COWARDICE OF THE NAVY
Do you think the report on political imprisonment and torture will serve to achieve justice in your case and in so many others?
“When they delivered the report to President Lagos, I thought it wasn’t true. It is something I never expected to see in my lifetime, but then anger arose. First, because the right wing keeps saying that we are all responsible.
But having had leftist ideas is not equivalent to having tortured and killed. Really, the political opportunism is shameful. Soledad Alvear has never done anything and now that she is a pre-candidate, she speaks up. What President Lagos says is not important. What interests us is that the report be published in full, that it be known what these criminals did.”
Admiral Vergara, commander-in-chief of the Navy, says that he puts his hands in the fire for his men.
“Admiral Vergara is going to get burned. The cowardice of the Navy in not recognizing its crimes makes me angry. The now-Senator Jorge Arancibia was a frigate captain in charge of a ship in San Antonio.

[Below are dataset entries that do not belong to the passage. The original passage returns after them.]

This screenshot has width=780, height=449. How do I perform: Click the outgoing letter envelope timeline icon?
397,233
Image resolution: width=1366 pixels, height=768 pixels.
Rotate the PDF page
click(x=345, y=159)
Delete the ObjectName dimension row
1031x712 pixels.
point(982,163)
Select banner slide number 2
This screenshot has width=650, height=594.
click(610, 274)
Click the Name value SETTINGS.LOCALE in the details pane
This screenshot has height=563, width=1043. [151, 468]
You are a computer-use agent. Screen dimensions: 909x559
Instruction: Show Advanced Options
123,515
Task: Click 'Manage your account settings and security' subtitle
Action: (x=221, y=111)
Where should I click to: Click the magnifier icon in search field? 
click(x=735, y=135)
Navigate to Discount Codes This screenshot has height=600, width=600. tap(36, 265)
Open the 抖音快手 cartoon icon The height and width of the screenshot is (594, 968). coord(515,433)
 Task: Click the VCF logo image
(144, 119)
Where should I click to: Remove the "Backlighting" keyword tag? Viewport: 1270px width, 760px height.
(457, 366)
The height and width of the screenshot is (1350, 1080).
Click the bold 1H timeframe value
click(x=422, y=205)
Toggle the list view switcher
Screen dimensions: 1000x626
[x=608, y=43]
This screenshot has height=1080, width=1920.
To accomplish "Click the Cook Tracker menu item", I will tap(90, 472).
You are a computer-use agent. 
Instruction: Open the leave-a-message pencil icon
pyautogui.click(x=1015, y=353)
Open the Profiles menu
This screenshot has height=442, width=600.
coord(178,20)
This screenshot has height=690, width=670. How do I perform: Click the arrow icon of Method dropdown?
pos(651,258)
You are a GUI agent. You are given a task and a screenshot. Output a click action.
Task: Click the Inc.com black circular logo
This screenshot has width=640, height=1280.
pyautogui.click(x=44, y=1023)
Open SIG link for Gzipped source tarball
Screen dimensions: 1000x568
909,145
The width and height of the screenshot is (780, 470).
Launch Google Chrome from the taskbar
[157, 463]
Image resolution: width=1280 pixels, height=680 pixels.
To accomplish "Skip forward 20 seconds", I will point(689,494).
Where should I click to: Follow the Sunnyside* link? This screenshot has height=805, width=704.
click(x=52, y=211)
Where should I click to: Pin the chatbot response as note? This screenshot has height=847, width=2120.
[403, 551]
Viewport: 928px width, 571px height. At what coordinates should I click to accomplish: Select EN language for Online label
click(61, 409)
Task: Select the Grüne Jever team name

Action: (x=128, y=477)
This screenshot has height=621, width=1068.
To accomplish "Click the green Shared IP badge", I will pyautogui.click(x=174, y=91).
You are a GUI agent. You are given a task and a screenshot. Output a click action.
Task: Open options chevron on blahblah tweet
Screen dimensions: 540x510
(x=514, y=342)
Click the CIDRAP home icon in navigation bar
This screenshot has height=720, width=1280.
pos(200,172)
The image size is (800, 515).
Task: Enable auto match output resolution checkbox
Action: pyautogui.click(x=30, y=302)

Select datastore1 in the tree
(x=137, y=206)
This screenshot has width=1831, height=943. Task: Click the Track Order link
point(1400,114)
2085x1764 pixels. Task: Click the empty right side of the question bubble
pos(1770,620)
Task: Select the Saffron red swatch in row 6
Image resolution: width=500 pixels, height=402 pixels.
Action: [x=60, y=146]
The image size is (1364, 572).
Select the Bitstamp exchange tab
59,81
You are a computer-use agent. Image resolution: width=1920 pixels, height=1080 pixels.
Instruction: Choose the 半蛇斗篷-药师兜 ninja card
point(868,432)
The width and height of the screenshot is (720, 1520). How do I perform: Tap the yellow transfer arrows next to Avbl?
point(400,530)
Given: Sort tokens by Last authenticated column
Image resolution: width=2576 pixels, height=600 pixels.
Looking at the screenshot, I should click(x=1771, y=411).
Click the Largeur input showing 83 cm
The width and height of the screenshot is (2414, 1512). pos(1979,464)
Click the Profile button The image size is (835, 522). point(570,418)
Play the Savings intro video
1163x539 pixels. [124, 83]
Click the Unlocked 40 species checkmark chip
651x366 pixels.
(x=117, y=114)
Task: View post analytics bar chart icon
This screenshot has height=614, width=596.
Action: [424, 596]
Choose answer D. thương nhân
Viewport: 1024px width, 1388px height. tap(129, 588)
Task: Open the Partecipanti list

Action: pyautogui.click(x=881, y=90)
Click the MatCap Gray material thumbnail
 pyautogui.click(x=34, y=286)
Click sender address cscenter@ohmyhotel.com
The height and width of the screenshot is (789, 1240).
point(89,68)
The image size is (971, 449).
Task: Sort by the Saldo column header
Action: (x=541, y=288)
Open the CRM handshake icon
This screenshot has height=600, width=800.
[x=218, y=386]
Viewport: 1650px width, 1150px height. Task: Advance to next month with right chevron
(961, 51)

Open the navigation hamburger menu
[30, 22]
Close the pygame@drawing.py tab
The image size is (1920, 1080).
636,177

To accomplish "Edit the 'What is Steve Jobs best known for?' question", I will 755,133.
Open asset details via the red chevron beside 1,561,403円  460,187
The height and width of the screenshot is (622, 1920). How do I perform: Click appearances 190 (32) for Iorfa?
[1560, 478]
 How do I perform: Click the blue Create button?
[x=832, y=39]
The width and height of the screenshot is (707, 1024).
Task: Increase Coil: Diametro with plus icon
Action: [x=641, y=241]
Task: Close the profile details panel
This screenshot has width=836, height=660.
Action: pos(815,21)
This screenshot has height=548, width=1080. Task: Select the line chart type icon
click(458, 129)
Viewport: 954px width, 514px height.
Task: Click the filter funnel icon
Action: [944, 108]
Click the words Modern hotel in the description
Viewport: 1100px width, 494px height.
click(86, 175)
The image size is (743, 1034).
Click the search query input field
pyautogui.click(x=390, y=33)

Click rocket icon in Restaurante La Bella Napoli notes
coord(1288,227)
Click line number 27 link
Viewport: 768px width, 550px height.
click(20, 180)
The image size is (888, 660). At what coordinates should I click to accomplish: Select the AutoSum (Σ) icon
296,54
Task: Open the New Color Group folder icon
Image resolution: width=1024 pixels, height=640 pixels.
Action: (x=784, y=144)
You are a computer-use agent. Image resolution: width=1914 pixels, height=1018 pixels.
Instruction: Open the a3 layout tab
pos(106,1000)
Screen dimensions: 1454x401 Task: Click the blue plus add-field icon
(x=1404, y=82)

It also makes me doubt that he says he knows nothing. Tejas Verdes was there, and not only did Contreras participate in the repression, there were also sailors. The Navy abused people in its facilities. I was detained, tortured, and raped by sailors.”
Thirty years have passed and for the first time, what happened to thousands of tortured people will be known, at least systematically. Will this help to alleviate the pain of the victims?
“There are deep physical and psychological consequences. You have to start living with this; I have always said that I am an exile and I will never get used to it. It is not my Chile; it is a Chile that has given me nothing, on the contrary, it took a lot from me.
The nightmares have never gone away. I wake up distressed because I think I am detained on the Esmeralda, when the sailors with painted faces undress me, search me, put me in the water. It is the first sign of humiliation, where we faced the enemy in a real way. I cannot forget, because they beat me, put electricity on me, raped me, and gave me gonorrhea, things that not even my family knows.
A couple of years ago I went up to the Esmeralda accompanying journalists from the BBC in London. I began to feel the smells, the screams, everything I had felt before. I fell into a deep depression, I had panic attacks, and I was locked in my house for four months.
It was horrible; I didn’t sleep, the nightmares were continuous. No report will make us forget what we went through, what we suffered.”